On this occasion, the soloist was Jesús Reina, a musician who devotes much of his time to playing chamber music in small ensembles. If anyone would be sympathetic to this need for integration, then, surely, he would be. The audience was not to be disappointed. He was so completely sympathetic to the orchestra’s role that he often turned during the time when he was not contributing to face the orchestra and actually listen to what they were playing. The result was a truly integrated work, with a musical argument coming to the fore. Pierre Bleuse’s direction also allowed the perfect balance to develop.

The concert had begun with the orchestral version of Ravel’s Le Tombeau de Couperin. Now this work is often played almost as if it were conceived as an eighteenth-century concerto grosso, rather than an homage to the form from the point of view of a twentieth century composer.

This performance crafted by Pierre Bleuse was different. The shape was still there, but the hard, staccato edges seem to be softened. The strings seem to be offering commentaries rather than statements. The result was a beautifully balanced, surprising and thoroughly post-impressionist, twentieth century piece. It paid homage to the past while saying something quite new. It is such a familiar piece, but what a surprise!

Mozarts G Minor Symphony occupied the second half of the concert. It is hard to find anything new to say about the work, but it is also a work that does not need novelty. It is so well crafted, so perfectly conceived, that it makes its own points every time it is played.

Pierre Bleuse’s direction brought out every aspect of Mozarts score. It was serious, threatening, lyrical, playful, and always inventive. A real treat brought the evening to a close in the shape of Chabrier’s Habañera, a surprisingly subtle an interesting little piece. Another surprise!

Saturday, October 14, 2023

Memorable? You bet! Joe Alessi plays Chick Corea’s trombone Concerto at ADDA, Alicante

The word memorable is much overused. It now tends to signify something that is rather bland, an experience unworthy of being labelled “world class”, “incredible”, “iconic” or some other meaningless malapropism. And if something is truly memorable, how long would we expect that memory to last? A minute? An hour? A lifetime?

Last night’s concert in ADDA, Alicante, was memorable. Its music alongside its experience will live in my own memory for the rest of my life. And it wont be at the level of a distancing or fading recollection. This musical experience will forever be vivid, enhanced by Chick Corea’s wholly original score, and Joe Alessis skilled and committed playing.

Trombone concertos have been pretty thin on the ground until recent years. That is strange, because the instrument, also known as the sackbut, has been an orchestral feature for many centuries. In the past, of course, before the technological enhancements of the last two centuries, the instrument might have been used purely primarily for volume and had a reputation for clumsiness. A change of key might even need a different instrument. No more.
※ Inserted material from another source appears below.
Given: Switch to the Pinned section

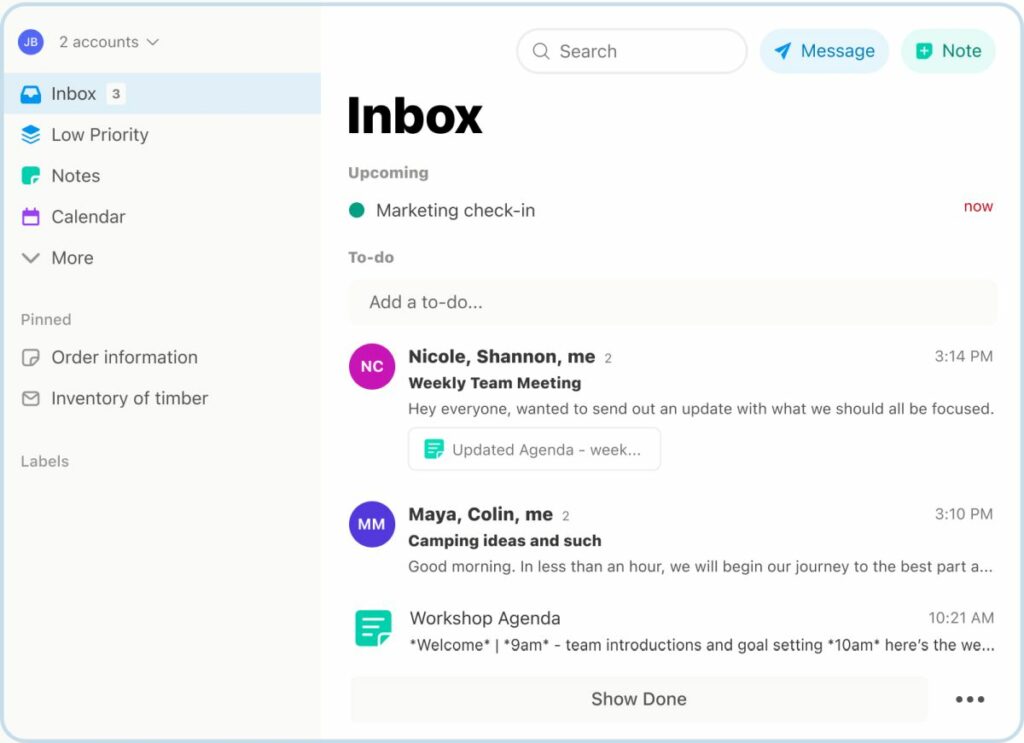Looking at the screenshot, I should point(45,319).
Chick Corea was a famous performer. His most familiar style was jazz, performing as a soloist or alongside the great names of the musical language. Chick Corea the bandleader and improviser we know from recordings, but Chick Corea the composer is less well-known. The trombone concerto that Joe Alessi commissioned from him turned out to be his last composition. Chick Corea apparently wanted to end the work quietly, but Joe Alessi plucked up the courage to ask him to change approach and up the excitement at the end. One would never have known there had been any change, so wonderfully did the work communicate its intentions.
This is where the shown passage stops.